Feeling slightly stroppy, I asked my friend to name a few Australian writers. As I had hoped, three of the four named had New England connections.
Back in September, I posed the question Should we have a festival of New England writing? My idea then was an annual event that might promote New England writers and writing to a wider audience and that might grow into a major event like Byron Bay. That remains my dream, but there are a few intermediate steps first.
One is to grow the New England Writers' Centre cash flow to support the promotion of New England writing in the broad sense, as well as the capacity to seed fund a major annual event. For reasons implicit in my last post, The forgetting of Newcastle, there is little point in looking for NSW Government funding. It is a little hard to explain to Sydney based officials why they should fund an activity whose key aim is to promote the existence of traditions independent of Sydney or indeed NSW!

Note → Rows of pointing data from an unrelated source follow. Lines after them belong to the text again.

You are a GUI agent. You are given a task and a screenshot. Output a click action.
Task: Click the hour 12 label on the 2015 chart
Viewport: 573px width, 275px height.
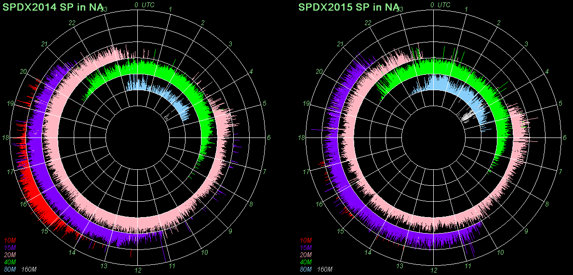433,270
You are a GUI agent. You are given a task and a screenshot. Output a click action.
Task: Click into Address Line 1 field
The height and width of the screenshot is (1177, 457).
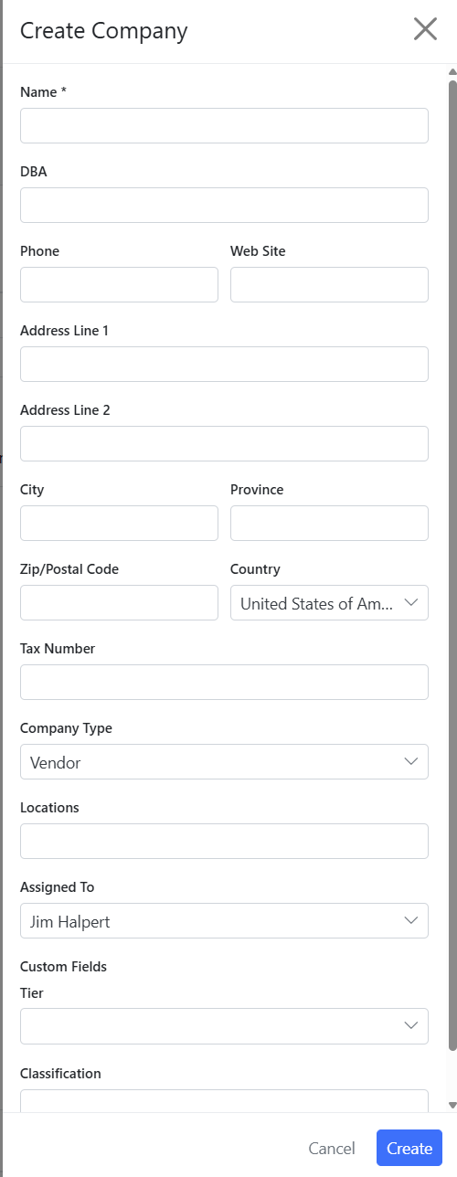tap(224, 364)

This need not be the case, of course, if NSW Government policy was based on a recognition of diversity. However, it is hard to plan and fund in a world where mind sets require centralised uniform, integrating approaches with key performance indicators directly linked to those uniform approaches. What do you do when someone asks for money based on the explicit assumption that those centralised approaches are wrong, that alternative paths should be followed? It all becomes just too hard. This is not a criticism of those involved, simply an observation about the way systems work.
To overcome this problem I have set a target of raising at least $100,000 in donations over the next few months with a key focus on the New England diaspora. Why $100,000? This would give the NEWC the minimum cash required to operate for twelve months without any form of Government subsidies and allow it to promote New England writers and writing in addition to its existing activities.
A number of issues have to be worked through before such a campaign can be launched. At this point, I am simply giving advance notice. Expect more in due course.